### Supplied material

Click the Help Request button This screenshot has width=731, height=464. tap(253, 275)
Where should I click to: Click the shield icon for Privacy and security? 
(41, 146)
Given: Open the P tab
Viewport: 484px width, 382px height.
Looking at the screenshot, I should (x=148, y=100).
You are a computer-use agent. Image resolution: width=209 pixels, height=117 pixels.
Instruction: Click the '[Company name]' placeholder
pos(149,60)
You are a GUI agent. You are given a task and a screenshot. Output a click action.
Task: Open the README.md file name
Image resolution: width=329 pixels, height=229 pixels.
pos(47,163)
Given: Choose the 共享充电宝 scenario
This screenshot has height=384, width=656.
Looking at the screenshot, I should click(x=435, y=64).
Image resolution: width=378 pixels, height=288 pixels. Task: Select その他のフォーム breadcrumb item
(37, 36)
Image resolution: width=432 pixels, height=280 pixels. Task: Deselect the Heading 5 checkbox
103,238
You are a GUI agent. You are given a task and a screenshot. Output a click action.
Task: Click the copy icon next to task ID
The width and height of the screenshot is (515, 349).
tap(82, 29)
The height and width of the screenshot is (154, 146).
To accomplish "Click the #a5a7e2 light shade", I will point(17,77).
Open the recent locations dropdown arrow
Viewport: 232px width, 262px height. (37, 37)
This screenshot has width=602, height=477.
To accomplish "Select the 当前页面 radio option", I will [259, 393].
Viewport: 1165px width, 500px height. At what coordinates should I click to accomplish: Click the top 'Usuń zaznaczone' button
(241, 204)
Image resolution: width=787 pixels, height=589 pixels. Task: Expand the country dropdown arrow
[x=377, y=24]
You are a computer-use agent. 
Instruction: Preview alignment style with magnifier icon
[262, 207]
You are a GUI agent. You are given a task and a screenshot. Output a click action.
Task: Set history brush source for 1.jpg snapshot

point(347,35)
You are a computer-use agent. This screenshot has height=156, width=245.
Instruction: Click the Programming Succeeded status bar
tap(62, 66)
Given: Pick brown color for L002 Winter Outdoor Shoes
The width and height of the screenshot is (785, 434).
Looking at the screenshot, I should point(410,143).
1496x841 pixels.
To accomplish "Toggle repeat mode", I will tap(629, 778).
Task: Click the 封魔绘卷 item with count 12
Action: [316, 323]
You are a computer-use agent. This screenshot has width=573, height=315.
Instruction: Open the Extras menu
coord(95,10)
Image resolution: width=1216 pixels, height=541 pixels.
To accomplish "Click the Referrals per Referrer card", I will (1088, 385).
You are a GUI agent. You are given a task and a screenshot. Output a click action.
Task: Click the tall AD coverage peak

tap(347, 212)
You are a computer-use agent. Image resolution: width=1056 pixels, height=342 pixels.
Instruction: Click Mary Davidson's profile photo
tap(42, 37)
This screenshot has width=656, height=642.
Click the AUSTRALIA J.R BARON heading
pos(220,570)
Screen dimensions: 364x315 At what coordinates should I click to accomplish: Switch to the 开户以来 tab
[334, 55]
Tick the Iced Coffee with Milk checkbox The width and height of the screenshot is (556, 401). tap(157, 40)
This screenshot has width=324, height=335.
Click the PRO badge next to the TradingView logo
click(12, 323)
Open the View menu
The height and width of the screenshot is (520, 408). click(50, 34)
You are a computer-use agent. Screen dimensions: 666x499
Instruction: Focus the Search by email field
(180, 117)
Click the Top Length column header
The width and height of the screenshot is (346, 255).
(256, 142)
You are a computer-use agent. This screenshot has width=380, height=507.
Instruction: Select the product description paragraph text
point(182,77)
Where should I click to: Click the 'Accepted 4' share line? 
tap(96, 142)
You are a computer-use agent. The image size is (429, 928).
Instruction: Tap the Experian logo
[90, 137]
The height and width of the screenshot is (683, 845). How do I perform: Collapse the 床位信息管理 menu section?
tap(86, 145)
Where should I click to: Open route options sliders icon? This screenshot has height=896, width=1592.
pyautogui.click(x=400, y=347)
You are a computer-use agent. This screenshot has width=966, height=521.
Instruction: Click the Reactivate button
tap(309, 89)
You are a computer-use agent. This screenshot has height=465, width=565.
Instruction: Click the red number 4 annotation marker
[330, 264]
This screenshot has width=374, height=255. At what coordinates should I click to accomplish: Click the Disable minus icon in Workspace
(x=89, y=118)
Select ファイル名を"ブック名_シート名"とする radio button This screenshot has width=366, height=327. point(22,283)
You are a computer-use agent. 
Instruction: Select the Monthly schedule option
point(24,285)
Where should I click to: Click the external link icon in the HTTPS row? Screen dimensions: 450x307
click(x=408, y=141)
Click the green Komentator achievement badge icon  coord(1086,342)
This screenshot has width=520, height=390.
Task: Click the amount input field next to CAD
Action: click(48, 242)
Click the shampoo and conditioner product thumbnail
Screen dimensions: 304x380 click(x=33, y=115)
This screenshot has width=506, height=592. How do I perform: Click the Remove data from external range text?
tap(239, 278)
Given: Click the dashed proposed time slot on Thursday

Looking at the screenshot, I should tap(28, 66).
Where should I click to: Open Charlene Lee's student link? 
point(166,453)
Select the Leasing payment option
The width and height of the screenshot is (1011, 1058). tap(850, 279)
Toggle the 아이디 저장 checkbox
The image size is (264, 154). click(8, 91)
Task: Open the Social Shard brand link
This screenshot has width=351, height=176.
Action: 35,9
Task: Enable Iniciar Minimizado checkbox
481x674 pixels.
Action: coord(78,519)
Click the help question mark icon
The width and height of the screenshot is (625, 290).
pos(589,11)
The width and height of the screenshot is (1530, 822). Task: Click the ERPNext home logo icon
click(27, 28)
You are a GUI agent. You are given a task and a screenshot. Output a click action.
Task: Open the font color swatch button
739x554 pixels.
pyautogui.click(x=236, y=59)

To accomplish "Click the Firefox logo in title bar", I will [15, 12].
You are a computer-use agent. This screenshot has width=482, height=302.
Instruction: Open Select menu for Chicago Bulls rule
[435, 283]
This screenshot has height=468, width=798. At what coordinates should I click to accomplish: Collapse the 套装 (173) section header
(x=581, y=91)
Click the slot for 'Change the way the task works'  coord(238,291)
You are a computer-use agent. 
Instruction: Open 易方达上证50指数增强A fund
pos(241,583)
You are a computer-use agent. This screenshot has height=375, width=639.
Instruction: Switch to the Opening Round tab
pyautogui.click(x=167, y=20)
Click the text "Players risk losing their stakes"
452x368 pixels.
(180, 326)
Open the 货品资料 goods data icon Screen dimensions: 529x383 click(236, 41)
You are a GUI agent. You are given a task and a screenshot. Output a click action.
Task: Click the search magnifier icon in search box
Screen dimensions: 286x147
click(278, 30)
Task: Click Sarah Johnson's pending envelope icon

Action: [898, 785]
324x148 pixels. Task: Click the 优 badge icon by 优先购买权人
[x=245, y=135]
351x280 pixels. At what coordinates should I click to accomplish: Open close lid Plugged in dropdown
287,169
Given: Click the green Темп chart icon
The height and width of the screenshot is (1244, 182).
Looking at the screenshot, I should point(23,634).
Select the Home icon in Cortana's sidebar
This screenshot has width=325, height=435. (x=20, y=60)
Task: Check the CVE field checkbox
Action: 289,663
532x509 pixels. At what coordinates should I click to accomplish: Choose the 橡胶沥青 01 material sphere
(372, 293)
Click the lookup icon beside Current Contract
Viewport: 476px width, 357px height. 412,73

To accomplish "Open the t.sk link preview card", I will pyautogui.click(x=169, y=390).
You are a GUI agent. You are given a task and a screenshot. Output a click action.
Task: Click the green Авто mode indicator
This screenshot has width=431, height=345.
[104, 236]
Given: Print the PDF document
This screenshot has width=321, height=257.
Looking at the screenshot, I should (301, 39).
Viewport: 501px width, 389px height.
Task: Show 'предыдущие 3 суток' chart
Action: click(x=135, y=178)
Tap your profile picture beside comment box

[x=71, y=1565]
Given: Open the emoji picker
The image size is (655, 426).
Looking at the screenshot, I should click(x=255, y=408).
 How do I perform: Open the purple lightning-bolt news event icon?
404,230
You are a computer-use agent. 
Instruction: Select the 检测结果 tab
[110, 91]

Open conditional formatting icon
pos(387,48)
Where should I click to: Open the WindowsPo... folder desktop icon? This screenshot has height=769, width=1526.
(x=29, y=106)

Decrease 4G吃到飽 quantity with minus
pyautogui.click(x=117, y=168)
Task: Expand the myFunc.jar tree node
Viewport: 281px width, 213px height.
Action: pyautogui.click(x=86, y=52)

######

## [Description of the task]
Scan the entries above for the line containing "The width and height of the screenshot is (1530, 822).", and copy it and all lines after it exactly, down to and including the line containing "Given: Print the PDF document".

## [Written response]
The width and height of the screenshot is (1530, 822). Task: Click the ERPNext home logo icon
click(27, 28)
You are a GUI agent. You are given a task and a screenshot. Output a click action.
Task: Open the font color swatch button
739x554 pixels.
pyautogui.click(x=236, y=59)

To accomplish "Click the Firefox logo in title bar", I will [15, 12].
You are a computer-use agent. This screenshot has width=482, height=302.
Instruction: Open Select menu for Chicago Bulls rule
[435, 283]
This screenshot has height=468, width=798. At what coordinates should I click to accomplish: Collapse the 套装 (173) section header
(x=581, y=91)
Click the slot for 'Change the way the task works'  coord(238,291)
You are a computer-use agent. 
Instruction: Open 易方达上证50指数增强A fund
pos(241,583)
You are a computer-use agent. This screenshot has height=375, width=639.
Instruction: Switch to the Opening Round tab
pyautogui.click(x=167, y=20)
Click the text "Players risk losing their stakes"
452x368 pixels.
(180, 326)
Open the 货品资料 goods data icon Screen dimensions: 529x383 click(236, 41)
You are a GUI agent. You are given a task and a screenshot. Output a click action.
Task: Click the search magnifier icon in search box
Screen dimensions: 286x147
click(278, 30)
Task: Click Sarah Johnson's pending envelope icon

Action: [898, 785]
324x148 pixels. Task: Click the 优 badge icon by 优先购买权人
[x=245, y=135]
351x280 pixels. At what coordinates should I click to accomplish: Open close lid Plugged in dropdown
287,169
Given: Click the green Темп chart icon
The height and width of the screenshot is (1244, 182).
Looking at the screenshot, I should point(23,634).
Select the Home icon in Cortana's sidebar
This screenshot has width=325, height=435. (x=20, y=60)
Task: Check the CVE field checkbox
Action: 289,663
532x509 pixels. At what coordinates should I click to accomplish: Choose the 橡胶沥青 01 material sphere
(372, 293)
Click the lookup icon beside Current Contract
Viewport: 476px width, 357px height. 412,73

To accomplish "Open the t.sk link preview card", I will pyautogui.click(x=169, y=390).
You are a GUI agent. You are given a task and a screenshot. Output a click action.
Task: Click the green Авто mode indicator
This screenshot has width=431, height=345.
[104, 236]
Given: Print the PDF document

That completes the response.